(Quoted text)
Begin

4. Knowledge-Based Query Processing on the Web

Complex forms of query processing are possible with lightweight deductive databases. We demonstrate this with a longer example involving the logic programming encoding of the domain-specific information within Web pages, and knowledge about the structure of Web sites of a certain type. This information is used to guide automated search.

4.1 Page Types

We assume that research in a Computer Science department is organised into sections. A section is divided into groups, and sections and groups are composed from projects. Each project consists of researchers. This follows the organisation of research in the Computer Science department at the University of Melbourne as of May 1996.

When describing the structure of a Web site, we use the notion of page types. Page types are names for sets of pages (some of which may contain only one page). They enable individual pages to be referred to by their types rather than by their URLs which would be too specific, and may change over time. Page types also allow collections of pages to be conveniently addressed. We utilise the following page types in our example: dept, research, project, project_members, and researcher. These page types will be used for describing our Web search strategies.

The Web structure for a Computer Science department is shown in Figure 1. The departmental home page (of type dept) has a link to a page (of type research) containing research information (in HTML). This information includes a description of the relationships between sections, groups, and projects, and links to pages describing projects (of type project). Each project page has a link to a page containing information about its members (of type project_members), and each project_members page has links to the members' home pages (which are of type researcher). The publication citations for each project are distributed (and separately maintained by authors) in database modules accessible from the home pages of the researchers.

End

(Directive A)
Answer these about the text on knowledge-based query processing above, one per line:
(i) Whose Computer Science department does the assumed organization of research follow, and as of what date?
(ii) Which page type has links to the members' home pages?
(iii) Where are the publication citations for each project kept?
(Directive B)
Rewrite the part of the text on knowledge-based query processing starting at "We assume that" and ending at "Web search strategies.", replacing "URLs" with "addresses".

(Records)
Begin

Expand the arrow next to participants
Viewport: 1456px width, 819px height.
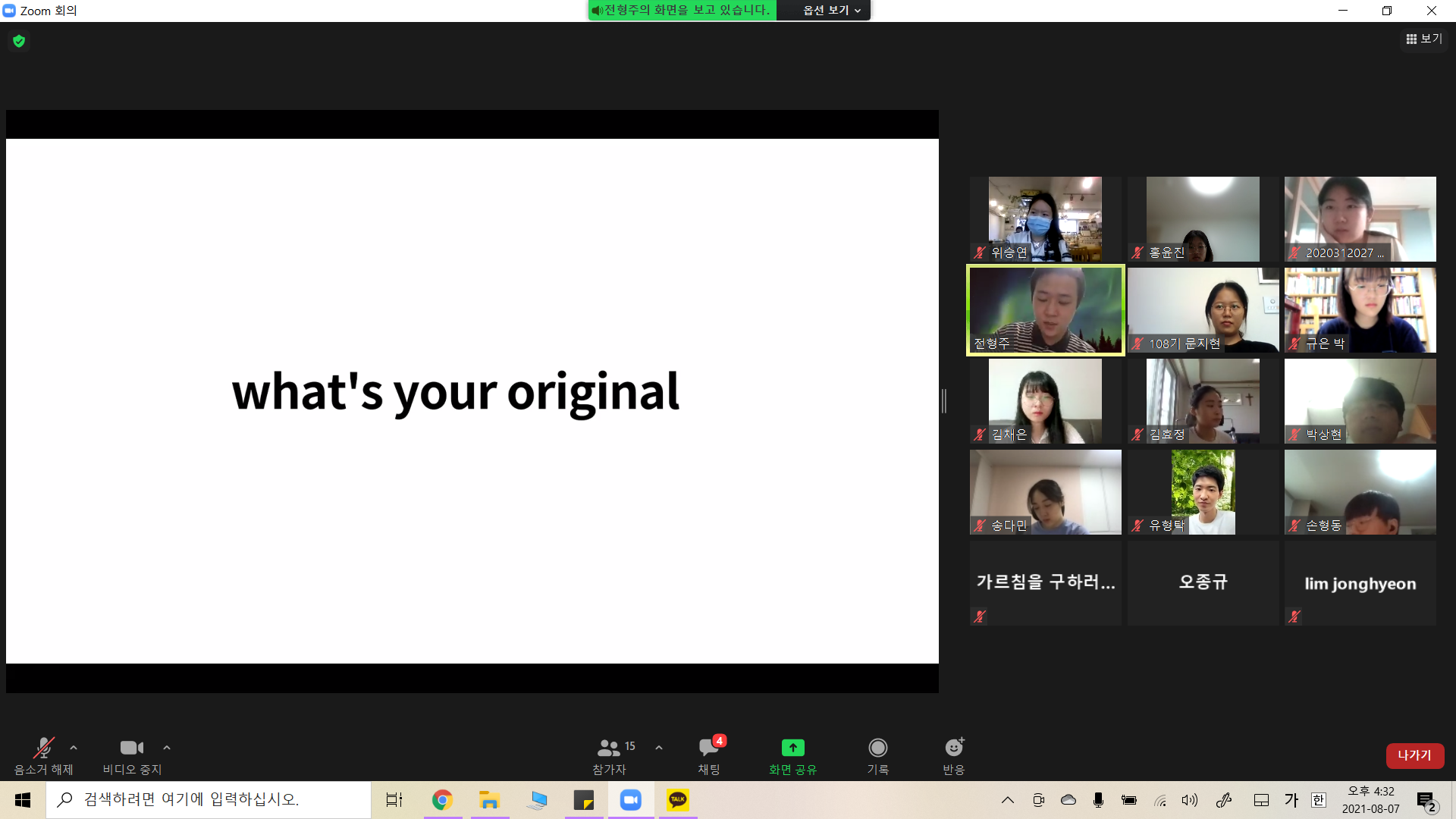point(659,748)
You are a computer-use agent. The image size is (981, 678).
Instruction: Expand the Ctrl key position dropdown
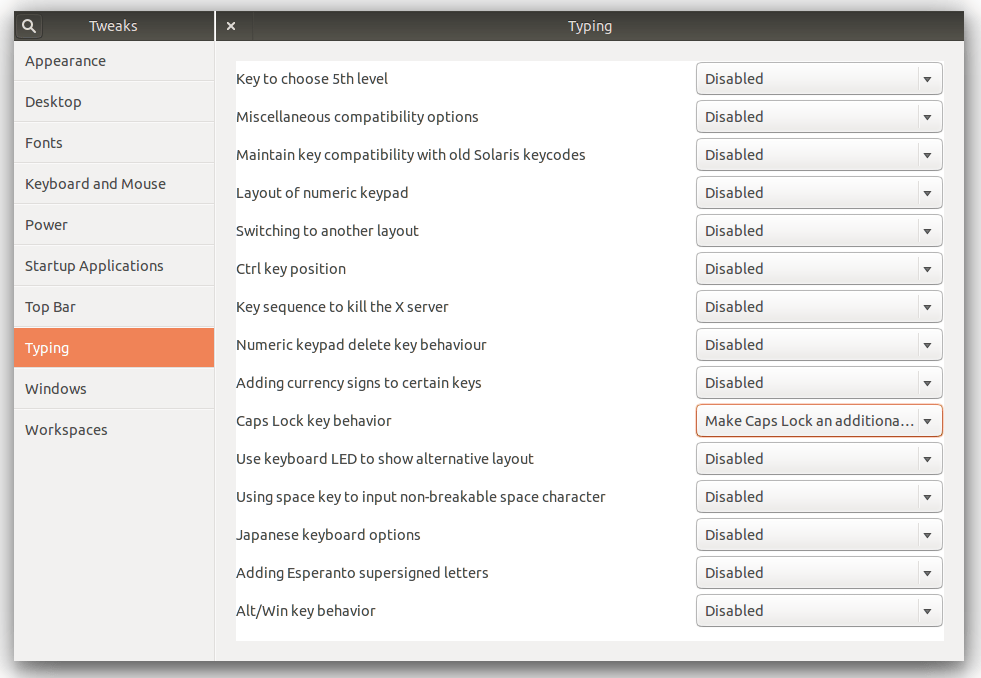pos(819,269)
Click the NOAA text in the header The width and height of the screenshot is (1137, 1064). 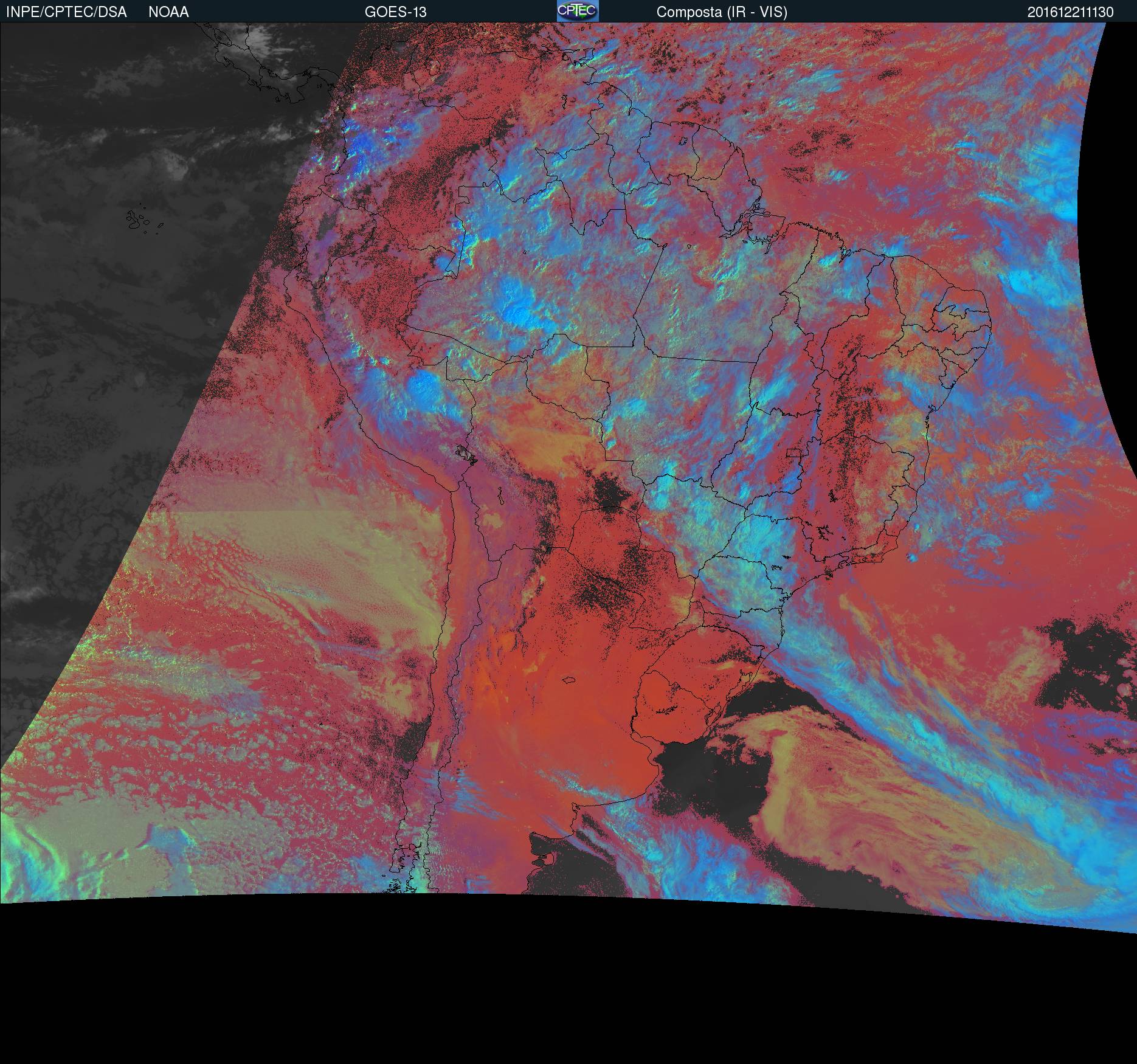point(168,12)
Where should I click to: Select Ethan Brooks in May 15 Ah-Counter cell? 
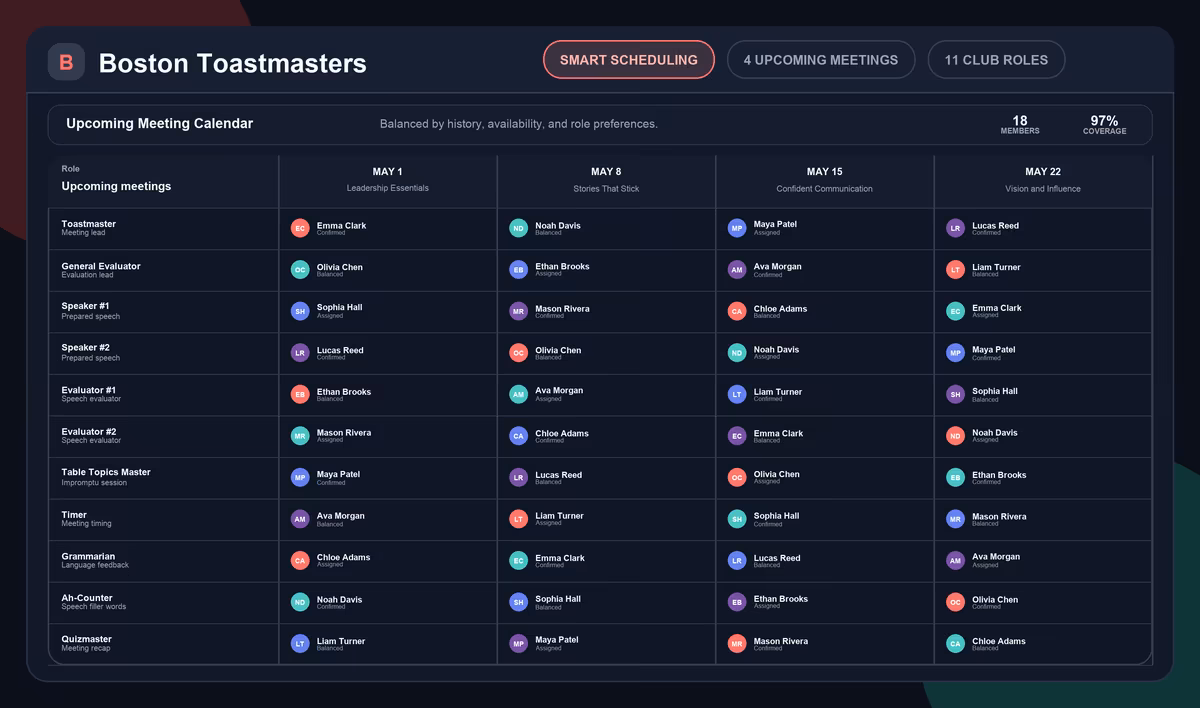[x=780, y=600]
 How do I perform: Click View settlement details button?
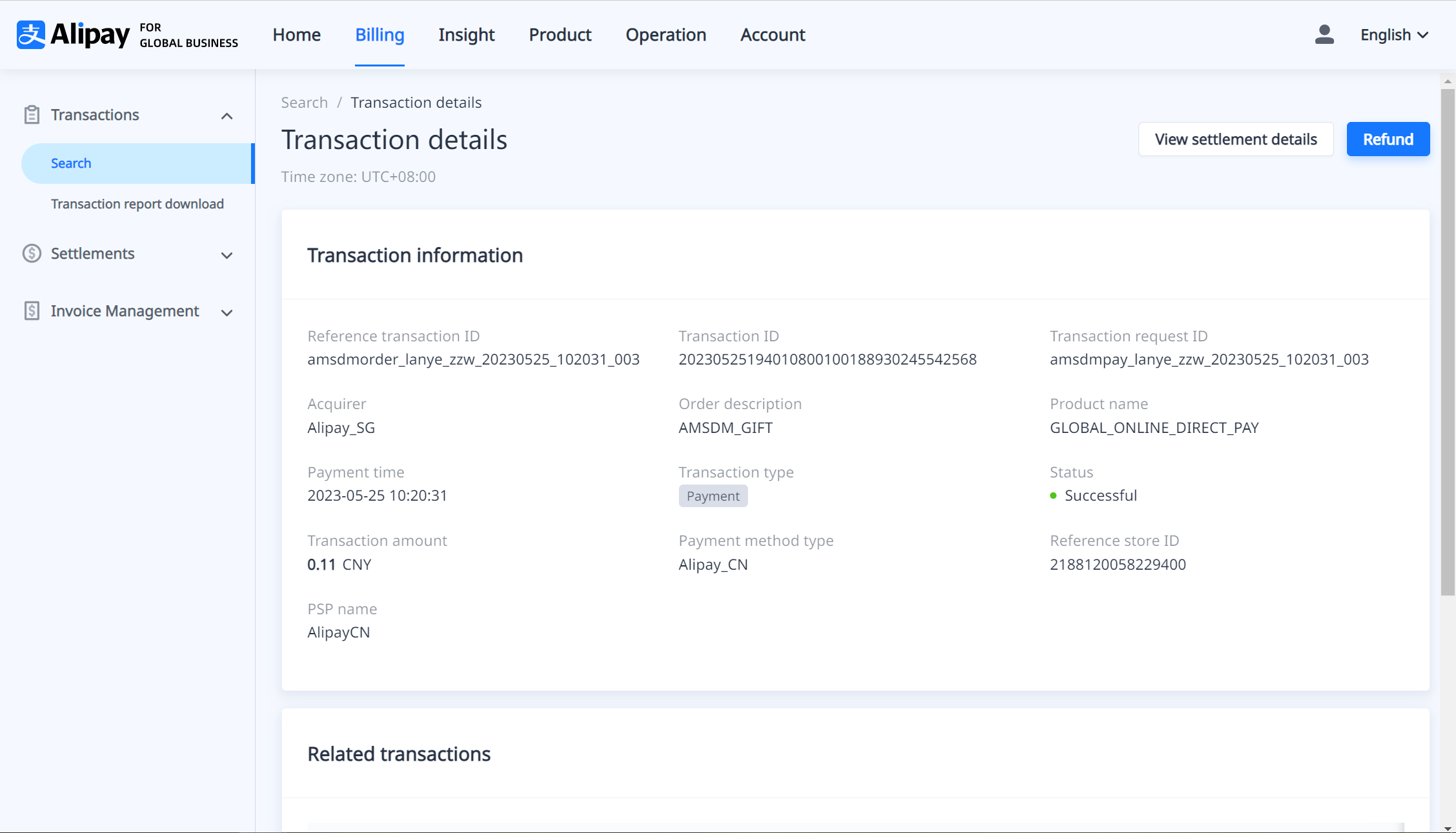tap(1235, 139)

End

(Written solution A)
(i) The Computer Science department at the University of Melbourne, as of May 1996.
(ii) The project_members page type.
(iii) In database modules accessible from the home pages of the researchers.

(Written solution B)
We assume that research in a Computer Science department is organised into sections. A section is divided into groups, and sections and groups are composed from projects. Each project consists of researchers. This follows the organisation of research in the Computer Science department at the University of Melbourne as of May 1996.

When describing the structure of a Web site, we use the notion of page types. Page types are names for sets of pages (some of which may contain only one page). They enable individual pages to be referred to by their types rather than by their addresses which would be too specific, and may change over time. Page types also allow collections of pages to be conveniently addressed. We utilise the following page types in our example: dept, research, project, project_members, and researcher. These page types will be used for describing our Web search strategies.